_How to complete this task_
Reproduce verbatim the line where "The height and" occurs, along with all following lines down to the last line of the data.

_Record excerpts_
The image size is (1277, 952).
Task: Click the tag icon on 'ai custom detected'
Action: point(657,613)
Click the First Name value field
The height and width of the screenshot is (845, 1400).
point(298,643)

_Exercise result_
The height and width of the screenshot is (845, 1400).
point(298,643)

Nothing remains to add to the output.